Cardiovascular side-effects of clozapine are rare but include life-threatening myocarditis and dilated cardiomyopathy, but there is no clear evidence that the dose of clozapine has a direct effect on the risk of cardio-toxicity.

Clozapine-induced cardiotoxicity is likely over-reported in the literature with few patients receiving appropriate cardiac investigations. It is possible that this condition is rarer than thought and further, that many patients have therapy discontinued unnecessarily.

Only one protocol for monitoring of clozapine-induced cardiotoxicity exists which recommend baseline troponin, C-reactive protein and transthoracic echocardiogram.

8. A recent systematic review on clozapine-induced cardiomyopathy and myocarditis [Knoph K et al., 2018] monitoring showed:

Recommendations varied widely. Some authors recommended baseline laboratory monitoring, with or without follow-up testing, for C-reactive protein, creatine kinase MB, and troponin. Electrocardiography was commonly recommended, and echocardiography was less commonly recommended.

For asymptomatic patients receiving clozapine, testing could include baseline electrocardiography, echocardiography as part of a cardiac consultation if patients have cardiac disease or risk factors, and monitoring of C-reactive protein and troponin as indicated.

9.  The mainstay of clozapine-induced cardiotoxicity is consideration of cessation of treatment, specialist review and use of disease-modifying cardiac agents (e.g. ACEI, Beta-blockers etc.). In all cases of fulminant myocarditis or cases where there is new, at least moderate, LV dysfunction, clozapine should be withheld. [Patel et al., 2019]

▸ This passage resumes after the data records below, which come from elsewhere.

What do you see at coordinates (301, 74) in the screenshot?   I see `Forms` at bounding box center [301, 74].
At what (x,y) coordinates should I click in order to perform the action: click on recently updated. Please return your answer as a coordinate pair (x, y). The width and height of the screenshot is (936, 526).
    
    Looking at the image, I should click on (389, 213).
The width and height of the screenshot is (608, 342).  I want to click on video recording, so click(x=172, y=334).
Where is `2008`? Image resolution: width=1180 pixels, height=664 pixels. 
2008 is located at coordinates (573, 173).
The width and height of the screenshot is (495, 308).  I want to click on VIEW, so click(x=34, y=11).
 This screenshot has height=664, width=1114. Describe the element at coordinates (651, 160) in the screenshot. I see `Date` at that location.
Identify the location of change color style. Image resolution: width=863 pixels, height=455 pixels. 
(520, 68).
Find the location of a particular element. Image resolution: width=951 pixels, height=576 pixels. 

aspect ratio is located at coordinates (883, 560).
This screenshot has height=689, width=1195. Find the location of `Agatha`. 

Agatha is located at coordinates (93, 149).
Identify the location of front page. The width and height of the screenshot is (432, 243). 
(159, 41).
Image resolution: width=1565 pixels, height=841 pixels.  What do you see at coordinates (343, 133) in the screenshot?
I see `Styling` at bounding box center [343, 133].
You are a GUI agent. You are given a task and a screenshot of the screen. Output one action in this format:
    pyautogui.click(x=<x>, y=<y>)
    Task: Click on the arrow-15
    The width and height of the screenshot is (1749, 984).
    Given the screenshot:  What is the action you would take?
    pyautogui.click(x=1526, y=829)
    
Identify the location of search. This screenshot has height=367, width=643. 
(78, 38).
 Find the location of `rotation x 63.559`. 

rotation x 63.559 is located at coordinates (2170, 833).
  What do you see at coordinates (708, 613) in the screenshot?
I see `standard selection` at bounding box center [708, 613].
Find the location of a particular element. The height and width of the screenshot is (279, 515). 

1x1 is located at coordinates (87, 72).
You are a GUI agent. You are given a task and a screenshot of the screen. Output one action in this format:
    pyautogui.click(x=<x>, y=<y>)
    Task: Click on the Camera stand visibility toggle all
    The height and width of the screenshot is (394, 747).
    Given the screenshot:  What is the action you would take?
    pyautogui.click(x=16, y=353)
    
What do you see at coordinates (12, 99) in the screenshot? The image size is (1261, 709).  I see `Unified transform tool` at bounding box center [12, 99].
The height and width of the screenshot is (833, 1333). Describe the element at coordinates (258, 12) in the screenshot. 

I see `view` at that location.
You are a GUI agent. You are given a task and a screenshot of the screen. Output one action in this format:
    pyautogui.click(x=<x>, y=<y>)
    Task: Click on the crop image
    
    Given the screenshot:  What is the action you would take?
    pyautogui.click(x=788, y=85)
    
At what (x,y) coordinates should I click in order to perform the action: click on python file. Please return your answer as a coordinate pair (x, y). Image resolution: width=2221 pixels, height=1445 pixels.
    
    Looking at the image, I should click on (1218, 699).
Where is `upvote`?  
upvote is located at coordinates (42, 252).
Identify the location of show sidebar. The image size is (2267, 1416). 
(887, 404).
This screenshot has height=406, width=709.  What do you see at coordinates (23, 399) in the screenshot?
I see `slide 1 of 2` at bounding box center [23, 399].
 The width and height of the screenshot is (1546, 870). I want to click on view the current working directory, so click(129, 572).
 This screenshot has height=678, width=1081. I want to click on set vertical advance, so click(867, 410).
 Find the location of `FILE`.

10. Heart failure cardiologists (but not interventional cardiologists or electrophysiologists) have access to a multi-professional team of professionals. This team can help the patient with up-titration of new medications and provide lifestyle advice for treating heart failure and cardiovascular risk factors, resulting in faster treatment for patients who need the continued benefit of clozapine.

11. Clozapine rechallenge [Patel et al., 2019]: The significant majority of evidence for rechallenge derives from case reports. The success rate of clozapine “re-challenge” following myocarditis in one series was 50–70%. Factors that facilitate rechallenge are

  • slower up-titration
  • close monitoring
  • longer period to re-challenge from discontinuation
  • ACE inhibitors have been shown to have a cardio-protective effect in animal studies and may aid clozapine rechallenge and facilitate the continuation of clozapine.